Count one subjects Tutein to an appreciable risk that the jury may convict him of bribery under 18 U.S.C. § 666 without unanimously agreeing on either the October, 1998, or February, 1999, offers. Although the defendant has provided no authority for his proposition that “you can join separate means ... but not separate offenses,” (see Def.’s Reply, Nov. 10, 1999, at 8), the Court’s research indicates that every corrupt offer warrants a separate charge under section 666. The Court joins those tribunals that have discarded the *578 rule that multiple bribe offers are merely installments of the same transaction or offense. 2 The superceding indictment charges Tutein with federal bribery as a single offense comprised of two sets of facts, creating the danger that the jury could convict him of that offense without agreeing unanimously on either course of conduct. Count one is duplicitous, and must be dismissed. 3

2. Can the Federal and Territorial Bribery Charges Be Tried Together?

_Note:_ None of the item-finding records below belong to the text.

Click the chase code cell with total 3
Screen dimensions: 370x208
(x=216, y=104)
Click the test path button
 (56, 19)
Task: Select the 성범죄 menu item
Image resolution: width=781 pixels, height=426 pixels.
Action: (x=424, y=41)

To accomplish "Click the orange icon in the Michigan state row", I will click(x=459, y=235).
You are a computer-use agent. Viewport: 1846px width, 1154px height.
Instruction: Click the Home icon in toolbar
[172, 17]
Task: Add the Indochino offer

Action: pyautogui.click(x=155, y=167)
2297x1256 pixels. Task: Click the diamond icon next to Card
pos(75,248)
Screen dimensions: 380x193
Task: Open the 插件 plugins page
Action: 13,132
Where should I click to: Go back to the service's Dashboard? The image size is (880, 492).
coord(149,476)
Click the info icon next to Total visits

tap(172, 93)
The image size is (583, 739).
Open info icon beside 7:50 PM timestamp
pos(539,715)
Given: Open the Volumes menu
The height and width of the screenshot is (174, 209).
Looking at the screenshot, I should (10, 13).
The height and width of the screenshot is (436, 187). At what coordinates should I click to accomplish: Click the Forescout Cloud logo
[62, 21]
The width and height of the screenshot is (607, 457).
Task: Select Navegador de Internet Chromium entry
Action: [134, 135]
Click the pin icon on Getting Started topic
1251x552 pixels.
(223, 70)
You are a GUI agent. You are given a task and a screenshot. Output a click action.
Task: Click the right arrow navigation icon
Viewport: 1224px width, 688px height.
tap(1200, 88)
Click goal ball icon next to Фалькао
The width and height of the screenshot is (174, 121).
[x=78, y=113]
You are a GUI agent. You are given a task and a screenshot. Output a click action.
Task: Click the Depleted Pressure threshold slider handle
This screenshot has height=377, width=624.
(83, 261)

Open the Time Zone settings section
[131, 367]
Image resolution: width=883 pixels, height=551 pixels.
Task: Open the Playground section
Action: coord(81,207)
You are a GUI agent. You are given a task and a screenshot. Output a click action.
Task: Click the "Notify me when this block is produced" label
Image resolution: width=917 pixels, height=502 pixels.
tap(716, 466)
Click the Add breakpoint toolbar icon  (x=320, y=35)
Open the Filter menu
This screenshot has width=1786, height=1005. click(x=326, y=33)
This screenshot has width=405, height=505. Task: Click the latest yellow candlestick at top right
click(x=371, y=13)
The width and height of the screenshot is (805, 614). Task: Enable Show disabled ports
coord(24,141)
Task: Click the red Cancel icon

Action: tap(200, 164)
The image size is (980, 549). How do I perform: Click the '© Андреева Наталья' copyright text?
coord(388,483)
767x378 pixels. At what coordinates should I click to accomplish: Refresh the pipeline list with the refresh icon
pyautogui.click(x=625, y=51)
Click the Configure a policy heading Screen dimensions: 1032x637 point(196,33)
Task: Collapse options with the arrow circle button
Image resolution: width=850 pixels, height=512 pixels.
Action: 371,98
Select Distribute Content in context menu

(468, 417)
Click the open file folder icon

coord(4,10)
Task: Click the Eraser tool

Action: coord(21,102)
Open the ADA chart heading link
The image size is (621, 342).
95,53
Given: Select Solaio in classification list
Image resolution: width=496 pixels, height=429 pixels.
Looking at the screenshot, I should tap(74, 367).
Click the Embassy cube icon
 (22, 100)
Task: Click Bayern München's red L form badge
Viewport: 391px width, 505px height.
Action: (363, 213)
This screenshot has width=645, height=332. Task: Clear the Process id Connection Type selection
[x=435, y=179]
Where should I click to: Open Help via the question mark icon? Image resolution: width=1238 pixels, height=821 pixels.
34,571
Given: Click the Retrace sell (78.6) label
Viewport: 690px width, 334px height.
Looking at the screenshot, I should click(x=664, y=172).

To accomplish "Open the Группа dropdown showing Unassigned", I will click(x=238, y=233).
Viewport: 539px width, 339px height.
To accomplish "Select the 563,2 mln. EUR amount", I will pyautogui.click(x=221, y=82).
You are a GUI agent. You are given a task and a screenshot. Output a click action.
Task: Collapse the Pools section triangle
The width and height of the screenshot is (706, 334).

Tutein argues that the government cannot simultaneously prosecute him for bribery concerning programs receiving federal funds, as charged in count one of the indictment, and the territorial offense of bribery, as charged in counts two and three, because counts two and three punish the same conduct as count one. 4

The Supreme Court has interpreted the Double Jeopardy clause of the United States Constitution to proscribe multiple punishments by a single sovereign for the same offense. See Albernaz v. United States, 450 U.S. 333, 335-40, 101 S.Ct. 1137, 67 L.Ed.2d 275 (1981); see also Government of the Virgin Islands ex rel. Robinson v. Schneider, 893 F.Supp. 490, 494 (D.Vi.1995). As far as the United States Court of Appeals for the Third Circuit is concerned, “the Virgin Islands and the federal government are considered one sovereignty for the purposes of determining whether an individual may be punished under both Virgin Islands and United States statutes for a similar offense growing out of the same occurrence.” Government of Virgin Islands v. Brathwaite, 782 F.2d 399, 406 (3d Cir.1986) (citing Government of the Virgin Islands v. Dowling, 633 F.2d 660, 669 (3d Cir.1980)). The Dowling court observed that federal and territorial criminal laws that punish the same conduct are “subject to the rule ... that but one sentence may be imposed in respect to all of th[ose] offenses.” See Dowling, 633 F.2d at 669 (citing Prince v. U.S., 352 U.S. 322, 327-28, 77 S.Ct. 403, 1 L.Ed.2d 370 (1957)).

Counts two and three of the indictment plainly seek to punish the same conduct as count one—bribery.